Putting the matter differently, if under a controlled
regime there is surreptitious outflow of finance capital, it does not
follow that the removal of controls, merely by legalising financial
outflows, would eliminate them. On the contrary, such legalisation would
merely compound the problem, and squeezing the poor in the economy and
destroying its extant productive base in the hope of building up the
"confidence" of international creditors and potential direct
foreign investors, would merely amount to chasing a chimera.
The second strategy which is quite different
from the above, though the difference is usually glossed over by the
proponents of the above, is a strategy of neo-mercantilism, such as
has been followed in many East Asian countries, notably South Korea.
Here we do not have a move towards "free trade" and the "free
market"; the State remains highly interventionist though the nature
and mode of intervention from what prevailed over much of the Third
World earlier; the entry of imports into the economy is controlled,
as is the capital account of the balance of payments; at the same time,
strenuous efforts are made, under State patronage, to push out as much
of exports as possible (which is why the term "neo-mercantilism"
is so apposite); the sheer magnitude of export growth enables the economy
to borrow from abroad, not for financing indiscriminate import liberalisation,
but for stepping up the investment ratio; this together with very high
domestic savings rates permits the maintenance of phenomenal investment
rates, which in turn lead to such impressive growth rates as contribute
to the maintenance of foreign creditors' confidence.

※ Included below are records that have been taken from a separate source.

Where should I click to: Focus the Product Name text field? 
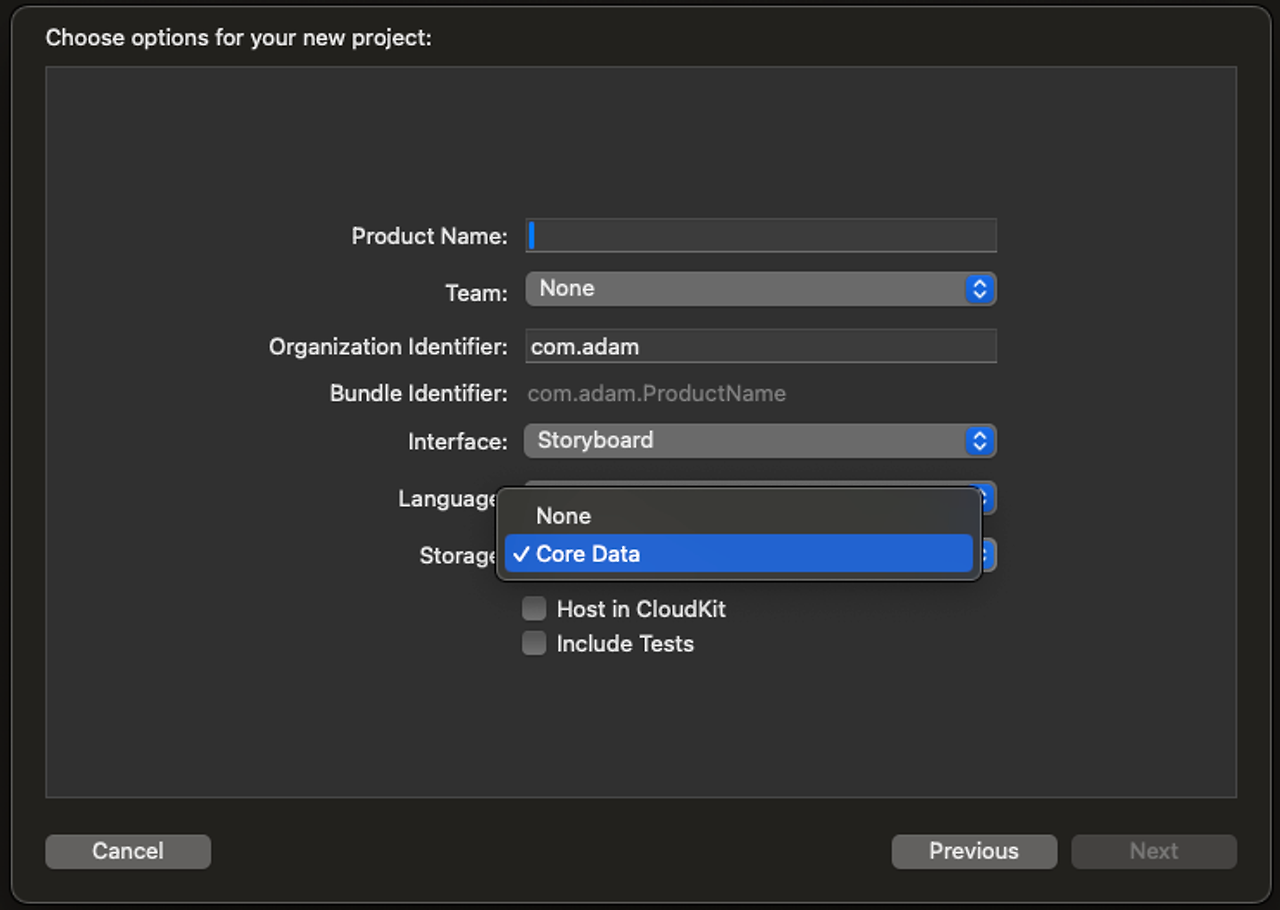tap(761, 236)
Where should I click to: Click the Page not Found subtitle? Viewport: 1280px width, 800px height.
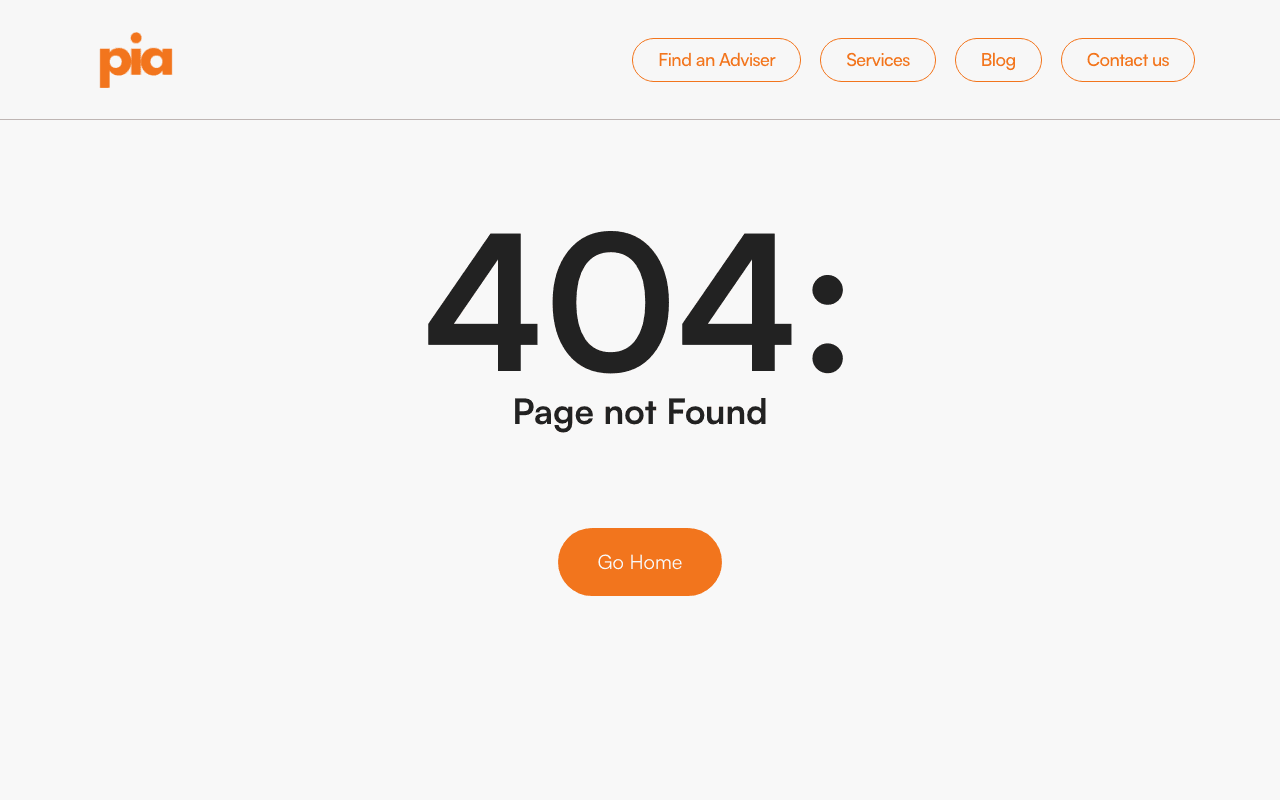tap(640, 412)
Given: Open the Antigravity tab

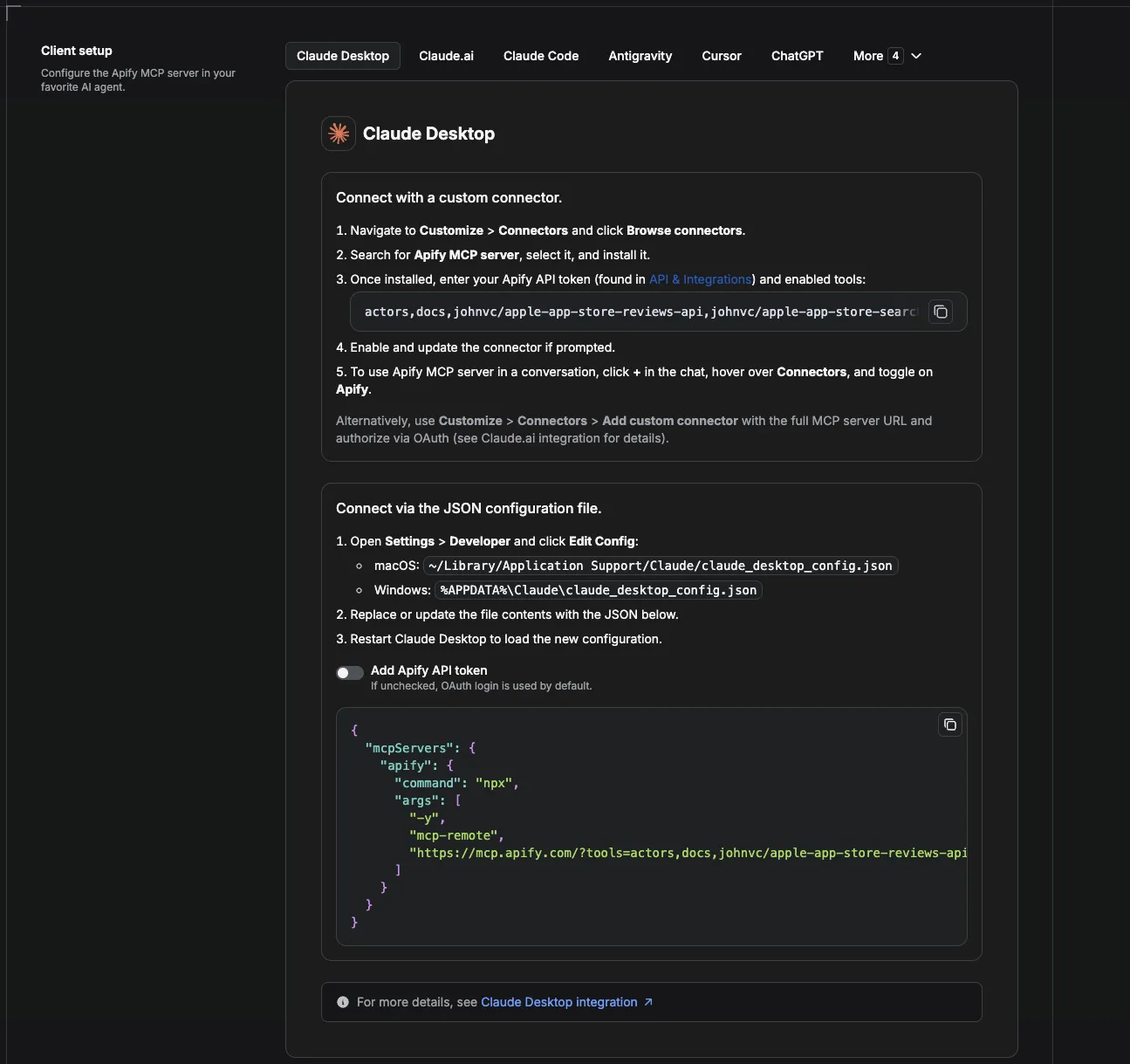Looking at the screenshot, I should (x=640, y=56).
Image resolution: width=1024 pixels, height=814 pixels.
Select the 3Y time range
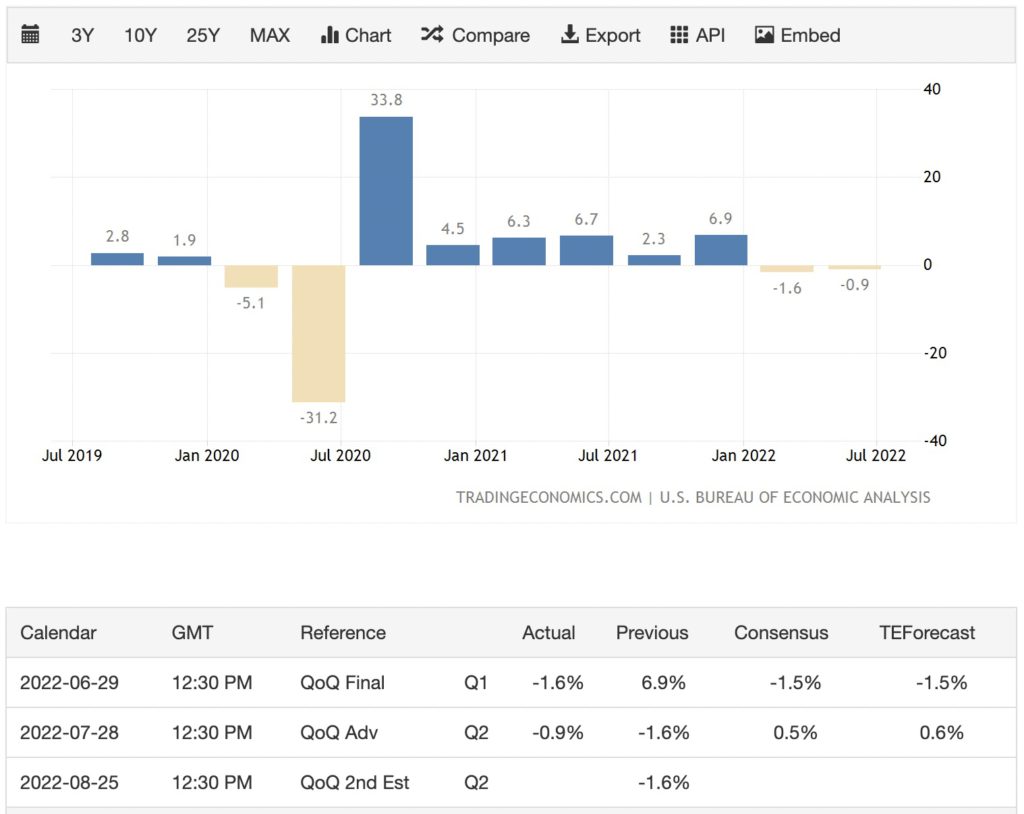82,35
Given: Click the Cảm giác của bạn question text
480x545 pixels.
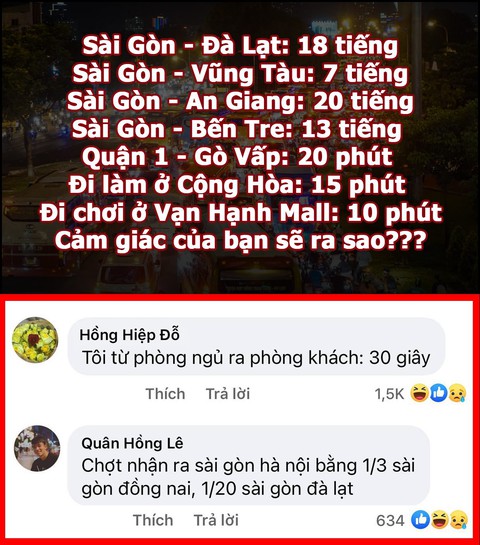Looking at the screenshot, I should click(x=240, y=240).
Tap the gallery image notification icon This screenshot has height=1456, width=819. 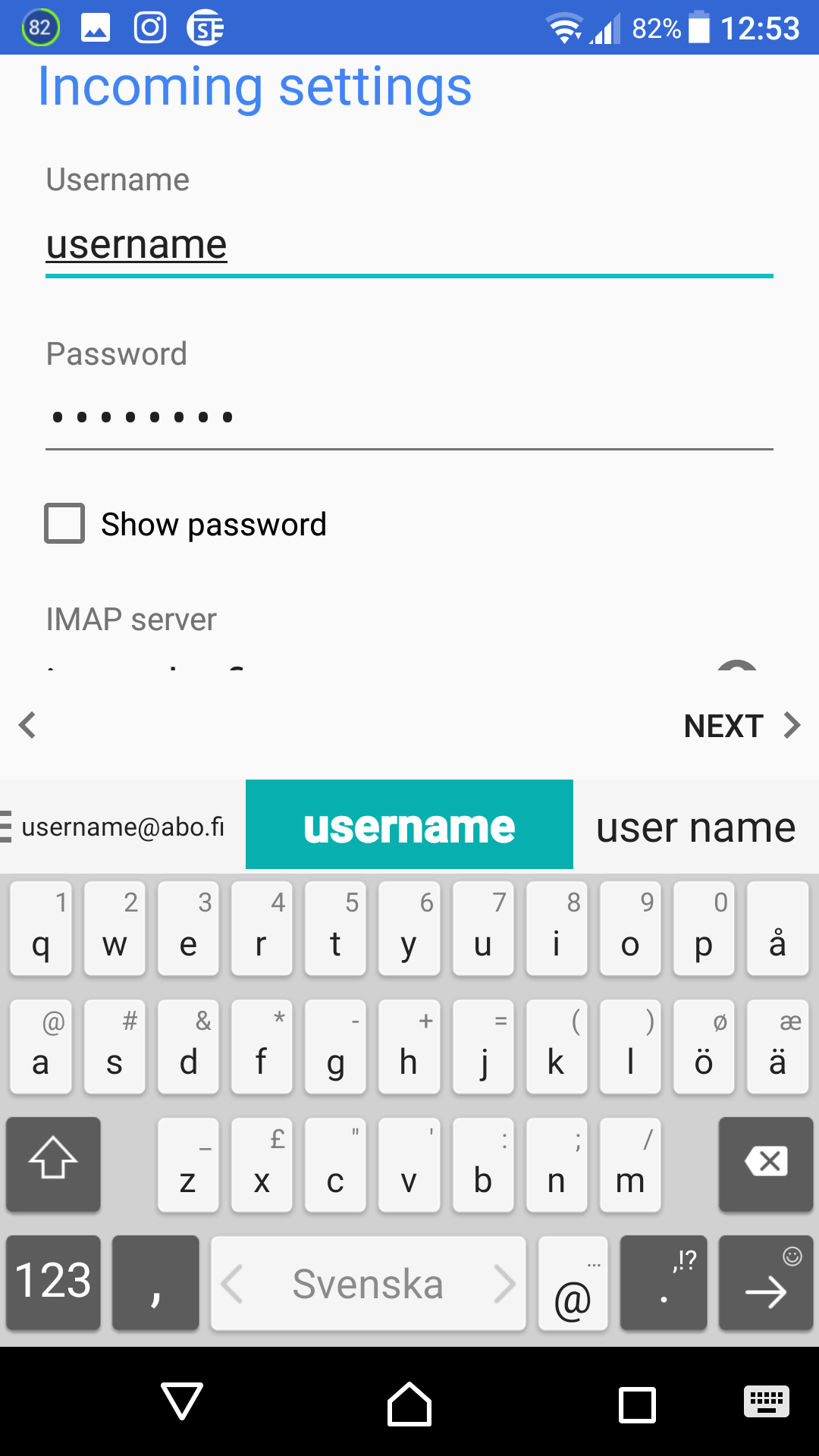click(96, 28)
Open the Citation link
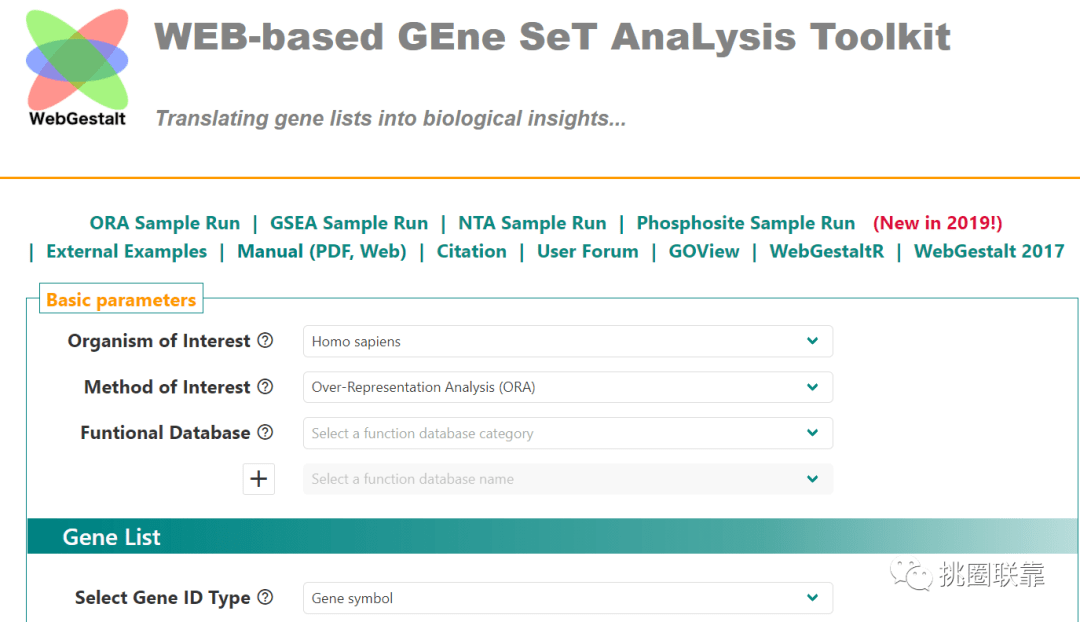Image resolution: width=1080 pixels, height=622 pixels. click(x=472, y=251)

Much has been written by way of analysis of
this strategy: about the nature of the State that can be so interventionist
without being "dirigiste" in the old sense, about the necessity
of land reforms as a pre-condition for such a strategy, about the role
of near-universal literacy in making this strategy a success, and so
on, and we need not repeat all that here. But there are at least two
factors which put a question mark on the viability of this strategy,
and these deserve a discussion. The first of these is the international
context. There can be little doubt that for such a neo-mercantilist
strategy to succeed, there has to be a deliberate policy in other countries,
especially the advanced countries, of accommodating exports from these
countries. The neo-mercantilist policy pursued by Germany around the
turn of the century was so successful because other countries, notably
Britain which was interested in preserving the Gold Standard, were willing
to absorb large amounts of German exports. Like- wise, the post-war
Japanese miracle could not have occurred, if the United States, for
strategic reasons (having to do with the containment of Communism) had
not provided such substantial market access to Japanese exports. And
the same can be said of the other successful East Asian countries.
The second problem relates to internal opposition.
A neo- mercantilist strategy is necessarily associated with a degree
of suppression of workers' rights, a shift in income distribution against
the working class and in favour of business profits, and, in a large
economy, a growth in regional disparities. All these are difficult to
accommodate within a framework of representative democracy. Such a strategy
therefore, no less than the Fund-Bank strategy, is associated with bureaucratic-authoritarian
forms of government. This however only suppresses internal opposition
but does not reduce the degree of its hostility. In a society where
the legitimacy of governance is founded upon the legacy of a revolutionary
struggle, or even of a mass anti-colonial struggle, such an economic
strategy runs the serious risk of succumbing to an internal upheaval.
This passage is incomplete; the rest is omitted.